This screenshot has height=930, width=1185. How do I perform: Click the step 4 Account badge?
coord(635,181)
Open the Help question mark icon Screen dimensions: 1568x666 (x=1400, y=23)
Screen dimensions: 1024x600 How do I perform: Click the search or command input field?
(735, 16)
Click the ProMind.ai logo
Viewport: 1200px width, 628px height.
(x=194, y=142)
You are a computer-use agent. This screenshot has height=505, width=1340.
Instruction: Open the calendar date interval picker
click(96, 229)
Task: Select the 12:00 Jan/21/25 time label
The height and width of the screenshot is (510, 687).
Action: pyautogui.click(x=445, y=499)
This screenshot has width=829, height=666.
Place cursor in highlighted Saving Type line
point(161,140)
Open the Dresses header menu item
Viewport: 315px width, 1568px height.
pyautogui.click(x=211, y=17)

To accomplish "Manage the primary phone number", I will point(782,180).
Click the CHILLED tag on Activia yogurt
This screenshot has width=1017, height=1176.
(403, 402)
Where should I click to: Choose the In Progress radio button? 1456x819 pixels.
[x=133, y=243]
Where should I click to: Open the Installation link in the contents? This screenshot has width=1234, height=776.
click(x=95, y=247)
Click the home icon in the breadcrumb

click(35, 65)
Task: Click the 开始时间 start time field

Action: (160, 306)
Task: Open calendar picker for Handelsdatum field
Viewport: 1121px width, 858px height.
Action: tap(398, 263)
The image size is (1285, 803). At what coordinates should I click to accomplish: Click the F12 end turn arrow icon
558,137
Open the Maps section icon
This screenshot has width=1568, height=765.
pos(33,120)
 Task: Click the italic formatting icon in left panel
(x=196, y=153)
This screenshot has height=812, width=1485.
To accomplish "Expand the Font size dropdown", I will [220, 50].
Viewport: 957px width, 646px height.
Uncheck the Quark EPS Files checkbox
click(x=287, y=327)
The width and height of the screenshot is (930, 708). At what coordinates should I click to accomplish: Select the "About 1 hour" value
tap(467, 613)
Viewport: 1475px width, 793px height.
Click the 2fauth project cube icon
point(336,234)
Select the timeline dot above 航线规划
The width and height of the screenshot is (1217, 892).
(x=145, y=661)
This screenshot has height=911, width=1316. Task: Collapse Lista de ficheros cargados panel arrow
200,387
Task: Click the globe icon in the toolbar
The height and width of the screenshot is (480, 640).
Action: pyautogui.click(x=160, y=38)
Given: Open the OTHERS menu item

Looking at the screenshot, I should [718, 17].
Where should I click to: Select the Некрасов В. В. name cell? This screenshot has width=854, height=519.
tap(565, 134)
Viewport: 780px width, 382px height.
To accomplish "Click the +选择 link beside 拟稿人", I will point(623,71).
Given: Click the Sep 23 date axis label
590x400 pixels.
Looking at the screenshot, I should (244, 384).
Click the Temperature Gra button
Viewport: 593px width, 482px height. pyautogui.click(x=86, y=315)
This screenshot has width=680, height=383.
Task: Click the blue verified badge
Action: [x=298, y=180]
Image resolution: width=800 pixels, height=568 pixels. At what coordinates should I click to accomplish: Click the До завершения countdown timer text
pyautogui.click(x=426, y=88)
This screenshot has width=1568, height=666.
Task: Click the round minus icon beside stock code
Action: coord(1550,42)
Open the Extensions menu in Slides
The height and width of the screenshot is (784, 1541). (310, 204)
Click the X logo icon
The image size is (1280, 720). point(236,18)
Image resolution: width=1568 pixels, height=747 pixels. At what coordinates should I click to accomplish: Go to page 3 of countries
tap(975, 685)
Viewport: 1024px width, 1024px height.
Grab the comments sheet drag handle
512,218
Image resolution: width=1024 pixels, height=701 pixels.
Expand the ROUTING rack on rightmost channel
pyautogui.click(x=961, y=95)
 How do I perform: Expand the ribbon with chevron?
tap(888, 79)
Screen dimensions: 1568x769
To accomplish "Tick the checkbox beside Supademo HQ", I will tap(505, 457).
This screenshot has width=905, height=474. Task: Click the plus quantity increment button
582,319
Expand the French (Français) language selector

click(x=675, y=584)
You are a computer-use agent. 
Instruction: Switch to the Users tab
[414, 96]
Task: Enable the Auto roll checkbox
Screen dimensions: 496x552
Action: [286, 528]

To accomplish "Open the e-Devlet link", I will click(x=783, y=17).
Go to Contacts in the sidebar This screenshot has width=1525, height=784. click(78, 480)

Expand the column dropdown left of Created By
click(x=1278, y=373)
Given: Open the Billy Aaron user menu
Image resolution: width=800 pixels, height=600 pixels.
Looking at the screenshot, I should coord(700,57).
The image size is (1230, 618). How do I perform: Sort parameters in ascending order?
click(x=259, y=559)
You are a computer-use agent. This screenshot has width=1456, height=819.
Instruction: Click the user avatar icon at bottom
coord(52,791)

- - - -

| What the exercise asks |
Rewrite all the lines above, changing every "computer-use agent" to "screen assistant" and leaving everything else as it is.

| Exercise output |
This screenshot has height=930, width=1185. How do I perform: Click the step 4 Account badge?
coord(635,181)
Open the Help question mark icon Screen dimensions: 1568x666 (x=1400, y=23)
Screen dimensions: 1024x600 How do I perform: Click the search or command input field?
(735, 16)
Click the ProMind.ai logo
Viewport: 1200px width, 628px height.
(x=194, y=142)
You are a screen assistant. This screenshot has height=505, width=1340.
Instruction: Open the calendar date interval picker
click(96, 229)
Task: Select the 12:00 Jan/21/25 time label
The height and width of the screenshot is (510, 687).
Action: pyautogui.click(x=445, y=499)
This screenshot has width=829, height=666.
Place cursor in highlighted Saving Type line
point(161,140)
Open the Dresses header menu item
Viewport: 315px width, 1568px height.
pyautogui.click(x=211, y=17)

To accomplish "Manage the primary phone number", I will point(782,180).
Click the CHILLED tag on Activia yogurt
This screenshot has width=1017, height=1176.
(403, 402)
Where should I click to: Choose the In Progress radio button? 1456x819 pixels.
[x=133, y=243]
Where should I click to: Open the Installation link in the contents? This screenshot has width=1234, height=776.
click(x=95, y=247)
Click the home icon in the breadcrumb

click(35, 65)
Task: Click the 开始时间 start time field

Action: (160, 306)
Task: Open calendar picker for Handelsdatum field
Viewport: 1121px width, 858px height.
Action: tap(398, 263)
The image size is (1285, 803). At what coordinates should I click to accomplish: Click the F12 end turn arrow icon
558,137
Open the Maps section icon
This screenshot has width=1568, height=765.
pos(33,120)
 Task: Click the italic formatting icon in left panel
(x=196, y=153)
This screenshot has height=812, width=1485.
To accomplish "Expand the Font size dropdown", I will [220, 50].
Viewport: 957px width, 646px height.
Uncheck the Quark EPS Files checkbox
click(x=287, y=327)
The width and height of the screenshot is (930, 708). At what coordinates should I click to accomplish: Select the "About 1 hour" value
tap(467, 613)
Viewport: 1475px width, 793px height.
Click the 2fauth project cube icon
point(336,234)
Select the timeline dot above 航线规划
The width and height of the screenshot is (1217, 892).
(x=145, y=661)
This screenshot has height=911, width=1316. Task: Collapse Lista de ficheros cargados panel arrow
200,387
Task: Click the globe icon in the toolbar
The height and width of the screenshot is (480, 640).
Action: pyautogui.click(x=160, y=38)
Given: Open the OTHERS menu item

Looking at the screenshot, I should [718, 17].
Where should I click to: Select the Некрасов В. В. name cell? This screenshot has width=854, height=519.
tap(565, 134)
Viewport: 780px width, 382px height.
To accomplish "Click the +选择 link beside 拟稿人", I will point(623,71).
Given: Click the Sep 23 date axis label
590x400 pixels.
Looking at the screenshot, I should (244, 384).
Click the Temperature Gra button
Viewport: 593px width, 482px height. pyautogui.click(x=86, y=315)
This screenshot has width=680, height=383.
Task: Click the blue verified badge
Action: [x=298, y=180]
Image resolution: width=800 pixels, height=568 pixels. At what coordinates should I click to accomplish: Click the До завершения countdown timer text
pyautogui.click(x=426, y=88)
This screenshot has width=1568, height=666.
Task: Click the round minus icon beside stock code
Action: coord(1550,42)
Open the Extensions menu in Slides
The height and width of the screenshot is (784, 1541). (310, 204)
Click the X logo icon
The image size is (1280, 720). point(236,18)
Image resolution: width=1568 pixels, height=747 pixels. At what coordinates should I click to accomplish: Go to page 3 of countries
tap(975, 685)
Viewport: 1024px width, 1024px height.
Grab the comments sheet drag handle
512,218
Image resolution: width=1024 pixels, height=701 pixels.
Expand the ROUTING rack on rightmost channel
pyautogui.click(x=961, y=95)
 How do I perform: Expand the ribbon with chevron?
tap(888, 79)
Screen dimensions: 1568x769
To accomplish "Tick the checkbox beside Supademo HQ", I will tap(505, 457).
This screenshot has width=905, height=474. Task: Click the plus quantity increment button
582,319
Expand the French (Français) language selector

click(x=675, y=584)
You are a screen assistant. 
Instruction: Switch to the Users tab
[414, 96]
Task: Enable the Auto roll checkbox
Screen dimensions: 496x552
Action: [286, 528]

To accomplish "Open the e-Devlet link", I will click(x=783, y=17).
Go to Contacts in the sidebar This screenshot has width=1525, height=784. click(78, 480)

Expand the column dropdown left of Created By
click(x=1278, y=373)
Given: Open the Billy Aaron user menu
Image resolution: width=800 pixels, height=600 pixels.
Looking at the screenshot, I should coord(700,57).
The image size is (1230, 618). How do I perform: Sort parameters in ascending order?
click(x=259, y=559)
You are a screen assistant. This screenshot has width=1456, height=819.
Instruction: Click the user avatar icon at bottom
coord(52,791)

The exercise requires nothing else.